>>>>>
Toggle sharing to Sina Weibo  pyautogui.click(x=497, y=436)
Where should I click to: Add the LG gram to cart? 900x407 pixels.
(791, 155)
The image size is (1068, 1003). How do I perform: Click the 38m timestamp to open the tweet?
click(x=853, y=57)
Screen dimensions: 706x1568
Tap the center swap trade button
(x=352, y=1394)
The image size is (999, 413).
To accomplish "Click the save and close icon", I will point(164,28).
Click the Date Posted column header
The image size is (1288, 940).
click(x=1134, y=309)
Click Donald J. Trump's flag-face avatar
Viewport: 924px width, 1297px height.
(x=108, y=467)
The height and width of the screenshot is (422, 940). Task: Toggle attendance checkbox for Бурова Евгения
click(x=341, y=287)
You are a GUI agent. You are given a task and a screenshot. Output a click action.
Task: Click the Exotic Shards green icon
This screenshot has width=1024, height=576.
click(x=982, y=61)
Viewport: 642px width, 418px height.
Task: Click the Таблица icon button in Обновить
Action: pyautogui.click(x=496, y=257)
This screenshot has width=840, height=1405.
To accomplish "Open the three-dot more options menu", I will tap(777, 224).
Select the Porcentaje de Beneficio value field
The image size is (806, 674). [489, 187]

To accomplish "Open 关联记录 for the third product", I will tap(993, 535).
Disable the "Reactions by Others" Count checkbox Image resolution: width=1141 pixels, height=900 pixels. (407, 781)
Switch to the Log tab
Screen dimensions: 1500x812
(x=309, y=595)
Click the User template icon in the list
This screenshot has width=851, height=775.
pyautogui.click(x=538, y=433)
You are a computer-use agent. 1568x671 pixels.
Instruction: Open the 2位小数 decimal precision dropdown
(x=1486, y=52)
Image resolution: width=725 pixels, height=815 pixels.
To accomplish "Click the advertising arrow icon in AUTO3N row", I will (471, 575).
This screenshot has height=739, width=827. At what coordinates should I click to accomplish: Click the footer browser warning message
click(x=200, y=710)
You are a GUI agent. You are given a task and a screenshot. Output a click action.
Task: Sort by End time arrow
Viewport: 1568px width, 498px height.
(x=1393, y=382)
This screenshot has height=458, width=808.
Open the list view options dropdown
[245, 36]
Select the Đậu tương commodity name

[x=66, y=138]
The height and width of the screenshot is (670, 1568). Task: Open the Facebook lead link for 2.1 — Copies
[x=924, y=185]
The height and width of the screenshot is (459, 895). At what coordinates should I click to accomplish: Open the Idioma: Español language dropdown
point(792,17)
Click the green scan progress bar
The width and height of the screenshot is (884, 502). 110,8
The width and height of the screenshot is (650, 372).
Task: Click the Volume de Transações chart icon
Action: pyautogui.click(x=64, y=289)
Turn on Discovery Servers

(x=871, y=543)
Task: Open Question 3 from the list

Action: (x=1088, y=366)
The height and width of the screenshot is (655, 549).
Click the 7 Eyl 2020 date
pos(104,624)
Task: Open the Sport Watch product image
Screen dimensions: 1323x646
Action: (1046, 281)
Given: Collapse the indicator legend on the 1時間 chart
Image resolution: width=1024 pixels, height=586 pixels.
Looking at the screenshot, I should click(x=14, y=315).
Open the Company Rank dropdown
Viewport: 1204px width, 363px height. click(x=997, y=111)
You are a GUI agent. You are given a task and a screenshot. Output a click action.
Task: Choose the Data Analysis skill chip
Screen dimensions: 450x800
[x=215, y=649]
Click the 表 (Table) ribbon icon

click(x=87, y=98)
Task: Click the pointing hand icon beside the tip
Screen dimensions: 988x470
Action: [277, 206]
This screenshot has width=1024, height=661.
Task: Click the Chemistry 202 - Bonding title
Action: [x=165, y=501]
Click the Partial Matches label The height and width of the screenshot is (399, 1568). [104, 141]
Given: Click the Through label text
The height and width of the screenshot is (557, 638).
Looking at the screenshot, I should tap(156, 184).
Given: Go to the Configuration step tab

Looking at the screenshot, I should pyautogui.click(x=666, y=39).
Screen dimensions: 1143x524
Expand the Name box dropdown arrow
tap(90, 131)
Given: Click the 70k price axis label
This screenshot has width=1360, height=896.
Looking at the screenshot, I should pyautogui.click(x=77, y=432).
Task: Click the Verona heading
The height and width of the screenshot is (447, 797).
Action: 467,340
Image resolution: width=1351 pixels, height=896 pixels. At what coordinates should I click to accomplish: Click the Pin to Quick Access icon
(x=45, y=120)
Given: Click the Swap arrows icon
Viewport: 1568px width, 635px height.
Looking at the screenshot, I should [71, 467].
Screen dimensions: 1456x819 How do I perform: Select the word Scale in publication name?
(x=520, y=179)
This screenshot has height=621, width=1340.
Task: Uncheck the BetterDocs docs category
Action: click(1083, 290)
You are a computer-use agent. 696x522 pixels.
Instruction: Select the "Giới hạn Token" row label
<<<<<
## Problem
What is needed here is a word-for-word copy of the whole listing.

## Response
Toggle sharing to Sina Weibo  pyautogui.click(x=497, y=436)
Where should I click to: Add the LG gram to cart? 900x407 pixels.
(791, 155)
The image size is (1068, 1003). How do I perform: Click the 38m timestamp to open the tweet?
click(x=853, y=57)
Screen dimensions: 706x1568
Tap the center swap trade button
(x=352, y=1394)
The image size is (999, 413).
To accomplish "Click the save and close icon", I will point(164,28).
Click the Date Posted column header
The image size is (1288, 940).
click(x=1134, y=309)
Click Donald J. Trump's flag-face avatar
Viewport: 924px width, 1297px height.
(x=108, y=467)
The height and width of the screenshot is (422, 940). Task: Toggle attendance checkbox for Бурова Евгения
click(x=341, y=287)
You are a GUI agent. You are given a task and a screenshot. Output a click action.
Task: Click the Exotic Shards green icon
This screenshot has width=1024, height=576.
click(x=982, y=61)
Viewport: 642px width, 418px height.
Task: Click the Таблица icon button in Обновить
Action: pyautogui.click(x=496, y=257)
This screenshot has width=840, height=1405.
To accomplish "Open the three-dot more options menu", I will tap(777, 224).
Select the Porcentaje de Beneficio value field
The image size is (806, 674). [489, 187]

To accomplish "Open 关联记录 for the third product", I will tap(993, 535).
Disable the "Reactions by Others" Count checkbox Image resolution: width=1141 pixels, height=900 pixels. (407, 781)
Switch to the Log tab
Screen dimensions: 1500x812
(x=309, y=595)
Click the User template icon in the list
This screenshot has width=851, height=775.
pyautogui.click(x=538, y=433)
You are a computer-use agent. 1568x671 pixels.
Instruction: Open the 2位小数 decimal precision dropdown
(x=1486, y=52)
Image resolution: width=725 pixels, height=815 pixels.
To accomplish "Click the advertising arrow icon in AUTO3N row", I will (471, 575).
This screenshot has height=739, width=827. At what coordinates should I click to accomplish: Click the footer browser warning message
click(x=200, y=710)
You are a GUI agent. You are given a task and a screenshot. Output a click action.
Task: Sort by End time arrow
Viewport: 1568px width, 498px height.
(x=1393, y=382)
This screenshot has height=458, width=808.
Open the list view options dropdown
[245, 36]
Select the Đậu tương commodity name

[x=66, y=138]
The height and width of the screenshot is (670, 1568). Task: Open the Facebook lead link for 2.1 — Copies
[x=924, y=185]
The height and width of the screenshot is (459, 895). At what coordinates should I click to accomplish: Open the Idioma: Español language dropdown
point(792,17)
Click the green scan progress bar
The width and height of the screenshot is (884, 502). 110,8
The width and height of the screenshot is (650, 372).
Task: Click the Volume de Transações chart icon
Action: pyautogui.click(x=64, y=289)
Turn on Discovery Servers

(x=871, y=543)
Task: Open Question 3 from the list

Action: (x=1088, y=366)
The height and width of the screenshot is (655, 549).
Click the 7 Eyl 2020 date
pos(104,624)
Task: Open the Sport Watch product image
Screen dimensions: 1323x646
Action: (1046, 281)
Given: Collapse the indicator legend on the 1時間 chart
Image resolution: width=1024 pixels, height=586 pixels.
Looking at the screenshot, I should click(x=14, y=315).
Open the Company Rank dropdown
Viewport: 1204px width, 363px height. click(x=997, y=111)
You are a GUI agent. You are given a task and a screenshot. Output a click action.
Task: Choose the Data Analysis skill chip
Screen dimensions: 450x800
[x=215, y=649]
Click the 表 (Table) ribbon icon

click(x=87, y=98)
Task: Click the pointing hand icon beside the tip
Screen dimensions: 988x470
Action: [277, 206]
This screenshot has width=1024, height=661.
Task: Click the Chemistry 202 - Bonding title
Action: [x=165, y=501]
Click the Partial Matches label The height and width of the screenshot is (399, 1568). [104, 141]
Given: Click the Through label text
The height and width of the screenshot is (557, 638).
Looking at the screenshot, I should tap(156, 184).
Given: Go to the Configuration step tab

Looking at the screenshot, I should pyautogui.click(x=666, y=39).
Screen dimensions: 1143x524
Expand the Name box dropdown arrow
tap(90, 131)
Given: Click the 70k price axis label
This screenshot has width=1360, height=896.
Looking at the screenshot, I should pyautogui.click(x=77, y=432).
Task: Click the Verona heading
The height and width of the screenshot is (447, 797).
Action: 467,340
Image resolution: width=1351 pixels, height=896 pixels. At what coordinates should I click to accomplish: Click the Pin to Quick Access icon
(x=45, y=120)
Given: Click the Swap arrows icon
Viewport: 1568px width, 635px height.
Looking at the screenshot, I should [71, 467].
Screen dimensions: 1456x819 How do I perform: Select the word Scale in publication name?
(x=520, y=179)
This screenshot has height=621, width=1340.
Task: Uncheck the BetterDocs docs category
Action: click(1083, 290)
You are a computer-use agent. 696x522 pixels.
Instruction: Select the "Giới hạn Token" row label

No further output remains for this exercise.